═══ Task inputs ═══

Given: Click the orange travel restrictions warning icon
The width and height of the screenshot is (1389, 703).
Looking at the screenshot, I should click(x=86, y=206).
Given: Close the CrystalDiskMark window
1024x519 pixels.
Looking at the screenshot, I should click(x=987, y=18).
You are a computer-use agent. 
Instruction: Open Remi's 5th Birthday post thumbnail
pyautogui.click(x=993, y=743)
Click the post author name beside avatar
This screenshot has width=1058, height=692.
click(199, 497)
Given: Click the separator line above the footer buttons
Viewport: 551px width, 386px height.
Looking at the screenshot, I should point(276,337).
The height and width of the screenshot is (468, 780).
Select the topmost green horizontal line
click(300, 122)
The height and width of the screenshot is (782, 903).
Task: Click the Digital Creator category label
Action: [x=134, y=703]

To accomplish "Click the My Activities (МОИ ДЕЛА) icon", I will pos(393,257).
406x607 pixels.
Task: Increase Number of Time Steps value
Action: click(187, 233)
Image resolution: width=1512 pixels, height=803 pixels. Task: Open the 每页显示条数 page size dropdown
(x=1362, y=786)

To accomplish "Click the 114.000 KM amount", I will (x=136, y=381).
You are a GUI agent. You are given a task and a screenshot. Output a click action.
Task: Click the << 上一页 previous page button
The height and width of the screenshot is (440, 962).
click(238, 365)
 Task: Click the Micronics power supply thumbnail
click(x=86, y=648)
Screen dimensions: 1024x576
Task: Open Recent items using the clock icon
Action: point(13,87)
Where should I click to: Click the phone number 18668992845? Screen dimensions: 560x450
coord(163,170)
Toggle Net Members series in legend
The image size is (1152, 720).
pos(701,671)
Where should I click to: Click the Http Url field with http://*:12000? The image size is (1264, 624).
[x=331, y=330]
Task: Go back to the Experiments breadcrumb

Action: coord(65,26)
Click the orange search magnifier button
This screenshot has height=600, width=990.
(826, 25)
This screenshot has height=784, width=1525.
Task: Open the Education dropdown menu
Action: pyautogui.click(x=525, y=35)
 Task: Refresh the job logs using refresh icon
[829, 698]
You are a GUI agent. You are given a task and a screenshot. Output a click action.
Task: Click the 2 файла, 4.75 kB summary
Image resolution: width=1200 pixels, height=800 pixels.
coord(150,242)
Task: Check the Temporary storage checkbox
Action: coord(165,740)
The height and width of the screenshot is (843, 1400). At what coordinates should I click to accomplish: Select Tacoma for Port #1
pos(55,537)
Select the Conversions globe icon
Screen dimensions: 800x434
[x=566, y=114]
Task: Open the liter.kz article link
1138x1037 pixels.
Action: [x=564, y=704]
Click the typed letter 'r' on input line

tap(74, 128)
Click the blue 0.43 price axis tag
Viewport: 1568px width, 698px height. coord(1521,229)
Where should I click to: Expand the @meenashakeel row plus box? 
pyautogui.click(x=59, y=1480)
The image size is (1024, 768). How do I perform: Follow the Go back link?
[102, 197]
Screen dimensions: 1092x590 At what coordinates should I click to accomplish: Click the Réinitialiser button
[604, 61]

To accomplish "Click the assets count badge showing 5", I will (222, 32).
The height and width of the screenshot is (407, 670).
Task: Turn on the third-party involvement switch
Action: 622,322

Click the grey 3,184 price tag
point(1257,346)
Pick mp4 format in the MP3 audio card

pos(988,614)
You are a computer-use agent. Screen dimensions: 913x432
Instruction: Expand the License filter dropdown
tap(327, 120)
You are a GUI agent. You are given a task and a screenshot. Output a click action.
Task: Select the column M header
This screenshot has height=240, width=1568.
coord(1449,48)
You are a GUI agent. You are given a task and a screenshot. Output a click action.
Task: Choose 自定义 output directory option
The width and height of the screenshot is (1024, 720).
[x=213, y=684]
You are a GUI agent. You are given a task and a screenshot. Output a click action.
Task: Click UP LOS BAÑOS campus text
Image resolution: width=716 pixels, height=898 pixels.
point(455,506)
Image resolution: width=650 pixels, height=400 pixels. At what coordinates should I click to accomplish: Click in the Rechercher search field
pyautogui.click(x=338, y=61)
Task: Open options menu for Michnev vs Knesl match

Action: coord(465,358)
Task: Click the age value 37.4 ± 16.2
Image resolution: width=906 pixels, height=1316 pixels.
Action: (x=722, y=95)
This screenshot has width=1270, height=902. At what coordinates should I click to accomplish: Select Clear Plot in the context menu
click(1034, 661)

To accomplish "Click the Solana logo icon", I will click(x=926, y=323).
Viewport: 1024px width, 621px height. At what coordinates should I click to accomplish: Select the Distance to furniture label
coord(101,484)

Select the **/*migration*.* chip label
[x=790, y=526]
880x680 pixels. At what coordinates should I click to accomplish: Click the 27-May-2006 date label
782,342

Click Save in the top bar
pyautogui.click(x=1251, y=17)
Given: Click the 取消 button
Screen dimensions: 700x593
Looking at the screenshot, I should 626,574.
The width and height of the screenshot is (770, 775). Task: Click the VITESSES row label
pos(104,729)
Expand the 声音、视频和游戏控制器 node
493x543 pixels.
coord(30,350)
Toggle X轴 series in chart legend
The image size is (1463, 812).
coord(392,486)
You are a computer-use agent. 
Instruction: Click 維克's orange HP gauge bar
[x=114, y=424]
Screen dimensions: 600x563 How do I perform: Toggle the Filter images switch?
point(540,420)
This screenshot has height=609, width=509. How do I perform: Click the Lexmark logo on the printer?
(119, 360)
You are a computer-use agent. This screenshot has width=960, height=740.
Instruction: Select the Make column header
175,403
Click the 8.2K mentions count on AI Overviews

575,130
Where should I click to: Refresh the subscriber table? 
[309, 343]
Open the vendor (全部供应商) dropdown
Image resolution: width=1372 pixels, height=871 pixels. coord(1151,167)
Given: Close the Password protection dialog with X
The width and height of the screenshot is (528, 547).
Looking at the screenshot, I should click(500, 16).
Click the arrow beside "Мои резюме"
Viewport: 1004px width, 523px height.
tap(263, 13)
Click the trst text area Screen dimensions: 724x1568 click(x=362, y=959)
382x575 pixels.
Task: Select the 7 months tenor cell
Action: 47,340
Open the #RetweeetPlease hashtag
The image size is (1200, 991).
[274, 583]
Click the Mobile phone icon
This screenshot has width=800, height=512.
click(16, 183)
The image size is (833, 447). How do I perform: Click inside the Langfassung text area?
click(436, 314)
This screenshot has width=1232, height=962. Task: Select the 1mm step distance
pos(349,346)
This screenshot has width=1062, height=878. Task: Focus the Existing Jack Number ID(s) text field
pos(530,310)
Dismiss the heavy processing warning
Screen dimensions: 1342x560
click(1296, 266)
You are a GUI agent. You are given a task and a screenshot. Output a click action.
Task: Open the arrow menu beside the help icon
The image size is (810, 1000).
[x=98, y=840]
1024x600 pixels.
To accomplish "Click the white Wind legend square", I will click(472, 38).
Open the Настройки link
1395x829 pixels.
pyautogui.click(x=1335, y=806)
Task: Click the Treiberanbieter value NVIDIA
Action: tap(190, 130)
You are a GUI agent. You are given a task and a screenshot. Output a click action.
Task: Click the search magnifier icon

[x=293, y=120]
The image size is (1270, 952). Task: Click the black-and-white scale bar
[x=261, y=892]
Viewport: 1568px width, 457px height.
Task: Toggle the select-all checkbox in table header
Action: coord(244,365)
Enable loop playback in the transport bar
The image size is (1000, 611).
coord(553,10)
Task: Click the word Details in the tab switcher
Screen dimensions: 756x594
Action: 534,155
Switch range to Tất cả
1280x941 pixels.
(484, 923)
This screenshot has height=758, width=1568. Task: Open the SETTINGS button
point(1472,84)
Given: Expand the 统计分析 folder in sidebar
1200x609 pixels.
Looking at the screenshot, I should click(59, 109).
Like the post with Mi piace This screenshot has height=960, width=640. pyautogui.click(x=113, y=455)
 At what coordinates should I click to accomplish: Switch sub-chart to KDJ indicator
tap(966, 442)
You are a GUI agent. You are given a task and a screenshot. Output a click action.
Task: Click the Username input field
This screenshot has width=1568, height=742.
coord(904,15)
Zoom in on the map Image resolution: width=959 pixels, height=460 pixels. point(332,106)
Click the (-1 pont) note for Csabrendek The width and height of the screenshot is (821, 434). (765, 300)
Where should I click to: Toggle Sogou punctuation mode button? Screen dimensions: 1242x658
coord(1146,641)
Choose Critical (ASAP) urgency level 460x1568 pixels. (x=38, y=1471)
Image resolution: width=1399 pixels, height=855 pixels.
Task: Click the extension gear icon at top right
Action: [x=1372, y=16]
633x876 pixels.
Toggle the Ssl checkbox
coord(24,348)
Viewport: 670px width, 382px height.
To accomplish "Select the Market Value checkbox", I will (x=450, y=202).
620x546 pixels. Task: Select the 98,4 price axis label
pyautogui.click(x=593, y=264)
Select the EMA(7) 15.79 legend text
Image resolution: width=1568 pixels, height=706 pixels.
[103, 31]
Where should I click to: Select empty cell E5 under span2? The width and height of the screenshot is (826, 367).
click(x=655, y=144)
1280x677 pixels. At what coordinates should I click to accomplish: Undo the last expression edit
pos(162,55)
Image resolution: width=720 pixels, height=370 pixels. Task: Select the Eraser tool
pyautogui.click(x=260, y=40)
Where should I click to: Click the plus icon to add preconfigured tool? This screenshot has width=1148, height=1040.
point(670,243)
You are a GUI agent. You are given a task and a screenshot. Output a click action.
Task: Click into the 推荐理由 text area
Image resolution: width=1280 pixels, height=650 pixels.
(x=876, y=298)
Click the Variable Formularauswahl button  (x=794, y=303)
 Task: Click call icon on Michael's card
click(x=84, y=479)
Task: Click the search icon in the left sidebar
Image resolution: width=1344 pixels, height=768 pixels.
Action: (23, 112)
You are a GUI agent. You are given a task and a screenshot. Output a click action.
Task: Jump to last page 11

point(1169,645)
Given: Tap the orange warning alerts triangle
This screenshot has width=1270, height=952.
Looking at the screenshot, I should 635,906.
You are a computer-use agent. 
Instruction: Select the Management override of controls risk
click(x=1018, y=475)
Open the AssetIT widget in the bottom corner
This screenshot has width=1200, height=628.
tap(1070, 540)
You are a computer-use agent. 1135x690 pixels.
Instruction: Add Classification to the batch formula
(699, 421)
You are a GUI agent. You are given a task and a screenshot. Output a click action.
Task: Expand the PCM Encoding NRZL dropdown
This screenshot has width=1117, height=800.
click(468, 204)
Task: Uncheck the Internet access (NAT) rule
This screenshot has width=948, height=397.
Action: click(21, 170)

═══

What is required. Take every line in the preceding listing that contains "sidebar" and copy it.

Solution below.
Given: Expand the 统计分析 folder in sidebar
Task: Click the search icon in the left sidebar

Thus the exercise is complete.